As a songwriter, performer and author, has Duke gained any inspiration from this encounter, we ask.
“Yes. It’s something so unique yet there are maybe a million children’s books written with someone’s own spin on these white magical whales but who knows? This encounter could make its way into my writing, no matter what form it takes,” he said.
A whale-sized bond
Looking through the images and videos as we speak, it’s clear this beluga bonding and whale-writer friendship has had meaning for many. “If nothing else, it’s a wonderful way to learn something. That’s what this has been for me and for my whole family. What a nice way to learn about the world, to learn how to interact with nature. I’ve learned a lot watching it and to interact in some way is just a gift.”

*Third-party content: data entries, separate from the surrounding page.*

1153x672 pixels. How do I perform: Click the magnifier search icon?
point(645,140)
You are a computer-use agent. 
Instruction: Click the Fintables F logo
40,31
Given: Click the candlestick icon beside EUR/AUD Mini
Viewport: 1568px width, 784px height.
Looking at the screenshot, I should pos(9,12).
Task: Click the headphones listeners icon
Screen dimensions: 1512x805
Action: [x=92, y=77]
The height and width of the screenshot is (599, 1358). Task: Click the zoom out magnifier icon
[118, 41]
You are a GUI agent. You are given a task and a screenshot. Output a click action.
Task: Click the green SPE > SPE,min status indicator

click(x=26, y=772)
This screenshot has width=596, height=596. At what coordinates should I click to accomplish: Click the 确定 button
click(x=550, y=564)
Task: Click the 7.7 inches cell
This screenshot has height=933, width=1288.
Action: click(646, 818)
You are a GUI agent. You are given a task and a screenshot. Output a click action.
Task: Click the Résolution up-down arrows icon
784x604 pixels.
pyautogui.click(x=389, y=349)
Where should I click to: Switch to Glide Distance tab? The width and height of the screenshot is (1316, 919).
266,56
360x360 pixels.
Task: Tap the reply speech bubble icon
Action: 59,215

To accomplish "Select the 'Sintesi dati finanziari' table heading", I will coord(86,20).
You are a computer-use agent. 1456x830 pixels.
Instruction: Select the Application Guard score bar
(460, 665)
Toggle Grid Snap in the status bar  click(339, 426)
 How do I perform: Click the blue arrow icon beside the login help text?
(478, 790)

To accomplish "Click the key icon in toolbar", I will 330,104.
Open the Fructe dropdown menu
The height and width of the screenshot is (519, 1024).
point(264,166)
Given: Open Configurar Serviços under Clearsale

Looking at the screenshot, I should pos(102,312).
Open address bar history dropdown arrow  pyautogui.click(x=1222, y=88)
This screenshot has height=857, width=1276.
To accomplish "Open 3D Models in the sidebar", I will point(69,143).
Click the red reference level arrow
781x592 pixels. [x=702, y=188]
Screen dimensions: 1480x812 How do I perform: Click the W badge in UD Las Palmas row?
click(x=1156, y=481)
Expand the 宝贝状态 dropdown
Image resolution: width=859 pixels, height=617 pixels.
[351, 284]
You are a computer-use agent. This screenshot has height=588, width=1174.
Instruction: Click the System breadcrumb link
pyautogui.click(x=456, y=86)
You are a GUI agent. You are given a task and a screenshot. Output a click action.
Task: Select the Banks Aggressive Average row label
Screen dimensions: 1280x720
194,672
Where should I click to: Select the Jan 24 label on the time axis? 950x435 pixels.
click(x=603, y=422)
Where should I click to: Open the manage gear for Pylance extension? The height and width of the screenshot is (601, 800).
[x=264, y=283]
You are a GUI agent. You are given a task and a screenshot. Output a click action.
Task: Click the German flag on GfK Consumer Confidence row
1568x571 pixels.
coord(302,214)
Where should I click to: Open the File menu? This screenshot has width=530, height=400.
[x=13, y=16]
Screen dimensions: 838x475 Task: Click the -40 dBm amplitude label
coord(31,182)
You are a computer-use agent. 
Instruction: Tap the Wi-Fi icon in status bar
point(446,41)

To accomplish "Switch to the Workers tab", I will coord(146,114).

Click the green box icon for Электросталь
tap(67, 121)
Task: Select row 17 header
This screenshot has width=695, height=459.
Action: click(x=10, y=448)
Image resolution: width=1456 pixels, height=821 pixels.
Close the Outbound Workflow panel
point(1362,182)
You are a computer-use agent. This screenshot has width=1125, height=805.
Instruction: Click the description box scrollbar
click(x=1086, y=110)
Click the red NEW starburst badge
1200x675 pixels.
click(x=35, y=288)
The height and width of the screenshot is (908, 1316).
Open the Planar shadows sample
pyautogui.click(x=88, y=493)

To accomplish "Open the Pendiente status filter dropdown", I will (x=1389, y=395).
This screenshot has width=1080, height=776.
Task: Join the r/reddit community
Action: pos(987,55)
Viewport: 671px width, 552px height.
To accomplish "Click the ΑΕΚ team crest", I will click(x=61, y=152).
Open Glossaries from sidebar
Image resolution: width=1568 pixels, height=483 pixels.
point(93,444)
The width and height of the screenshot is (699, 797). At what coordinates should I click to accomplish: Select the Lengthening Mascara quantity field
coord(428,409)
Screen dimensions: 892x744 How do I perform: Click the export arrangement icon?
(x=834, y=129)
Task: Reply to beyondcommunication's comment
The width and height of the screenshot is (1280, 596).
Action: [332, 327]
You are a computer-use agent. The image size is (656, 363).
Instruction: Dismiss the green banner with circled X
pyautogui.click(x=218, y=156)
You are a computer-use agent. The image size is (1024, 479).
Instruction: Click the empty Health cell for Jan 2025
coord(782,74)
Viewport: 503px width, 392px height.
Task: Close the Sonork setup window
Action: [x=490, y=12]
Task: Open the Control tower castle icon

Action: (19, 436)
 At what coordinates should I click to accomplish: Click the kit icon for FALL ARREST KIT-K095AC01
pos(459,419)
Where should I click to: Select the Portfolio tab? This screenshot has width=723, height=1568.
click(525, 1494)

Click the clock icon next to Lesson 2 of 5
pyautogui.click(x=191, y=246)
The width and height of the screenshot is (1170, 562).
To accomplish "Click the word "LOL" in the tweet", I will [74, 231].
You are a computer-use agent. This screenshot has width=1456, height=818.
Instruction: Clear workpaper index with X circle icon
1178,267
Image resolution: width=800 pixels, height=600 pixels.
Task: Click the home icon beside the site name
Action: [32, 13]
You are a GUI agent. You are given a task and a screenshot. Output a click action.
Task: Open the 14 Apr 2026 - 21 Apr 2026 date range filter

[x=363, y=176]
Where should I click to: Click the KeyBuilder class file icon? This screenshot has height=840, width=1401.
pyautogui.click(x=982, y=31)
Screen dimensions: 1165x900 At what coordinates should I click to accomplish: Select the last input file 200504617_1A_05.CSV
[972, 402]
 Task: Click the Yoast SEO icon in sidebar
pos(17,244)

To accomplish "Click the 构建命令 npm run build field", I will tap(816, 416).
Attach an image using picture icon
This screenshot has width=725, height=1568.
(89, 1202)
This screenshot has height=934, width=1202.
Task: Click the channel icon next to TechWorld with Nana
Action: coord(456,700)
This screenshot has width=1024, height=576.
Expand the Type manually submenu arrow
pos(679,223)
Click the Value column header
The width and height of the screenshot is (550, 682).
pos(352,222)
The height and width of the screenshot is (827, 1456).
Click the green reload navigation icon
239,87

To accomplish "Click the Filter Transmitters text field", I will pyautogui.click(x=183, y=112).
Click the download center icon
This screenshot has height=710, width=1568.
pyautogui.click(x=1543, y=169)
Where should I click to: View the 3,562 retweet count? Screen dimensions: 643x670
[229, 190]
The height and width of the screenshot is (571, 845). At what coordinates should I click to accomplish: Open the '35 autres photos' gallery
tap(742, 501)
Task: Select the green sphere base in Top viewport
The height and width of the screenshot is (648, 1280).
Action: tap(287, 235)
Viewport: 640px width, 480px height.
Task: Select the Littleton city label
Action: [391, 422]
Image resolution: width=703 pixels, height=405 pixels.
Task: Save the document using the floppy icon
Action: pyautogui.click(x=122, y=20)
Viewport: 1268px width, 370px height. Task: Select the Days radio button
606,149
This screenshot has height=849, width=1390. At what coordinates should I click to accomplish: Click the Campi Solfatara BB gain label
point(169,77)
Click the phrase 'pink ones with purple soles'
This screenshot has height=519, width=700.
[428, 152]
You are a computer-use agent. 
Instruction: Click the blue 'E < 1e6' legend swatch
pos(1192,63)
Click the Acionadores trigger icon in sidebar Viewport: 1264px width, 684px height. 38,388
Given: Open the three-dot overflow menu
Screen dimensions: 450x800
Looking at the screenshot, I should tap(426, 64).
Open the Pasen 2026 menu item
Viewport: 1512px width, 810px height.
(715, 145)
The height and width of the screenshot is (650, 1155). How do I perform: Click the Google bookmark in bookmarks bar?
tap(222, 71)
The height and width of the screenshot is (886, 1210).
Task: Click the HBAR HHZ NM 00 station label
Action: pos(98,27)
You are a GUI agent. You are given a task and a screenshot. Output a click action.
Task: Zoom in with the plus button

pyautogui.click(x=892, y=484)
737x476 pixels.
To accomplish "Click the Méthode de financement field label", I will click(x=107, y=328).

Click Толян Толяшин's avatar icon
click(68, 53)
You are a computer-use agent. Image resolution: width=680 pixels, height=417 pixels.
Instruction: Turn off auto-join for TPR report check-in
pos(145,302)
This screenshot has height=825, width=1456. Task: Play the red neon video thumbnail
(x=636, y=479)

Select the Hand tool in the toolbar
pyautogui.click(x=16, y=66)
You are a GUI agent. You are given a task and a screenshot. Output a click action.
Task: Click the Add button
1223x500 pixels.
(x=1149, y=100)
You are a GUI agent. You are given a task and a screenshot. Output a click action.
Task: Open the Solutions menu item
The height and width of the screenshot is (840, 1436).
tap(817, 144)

Duke, who is preparing to release his next novel, Swept Away, much of it conceptualized while out rowing in one of his treasured dories, wondered aloud if the beluga was attracted to his curious spirit or to his colourful vessel. “That was just a theory of mine, that it was attracted to the colours, but I think what it’s doing is eating barnacles off the bottom when it comes up, goes in and under and around. I don’t think it’s ramming on purpose. I would like to think that, anyway. I think it’s more of a ‘hello,’ and ‘thank you for lunch,’ type thing,” he said with a laugh.
Duke shared that he planned on heading out again immediately following our chat. I noticed this incredible Facebook post a few hours later. “This evening I thought I’d see the whale’s reaction to music, so I played a tin whistle. At first, the whale grunted (it grunts like a bull) and bumped the boat. I stopped and played again a while later. This time it rose to greet my face, smiled its dolphin-like smile, and twirled around. Its mood went from happy to wanting to dance. Gotta love the power of music,” he wrote.
There can’t be an any better demonstration of a true friendship than sharing – with a whale-sized smile – appreciation for a good tune.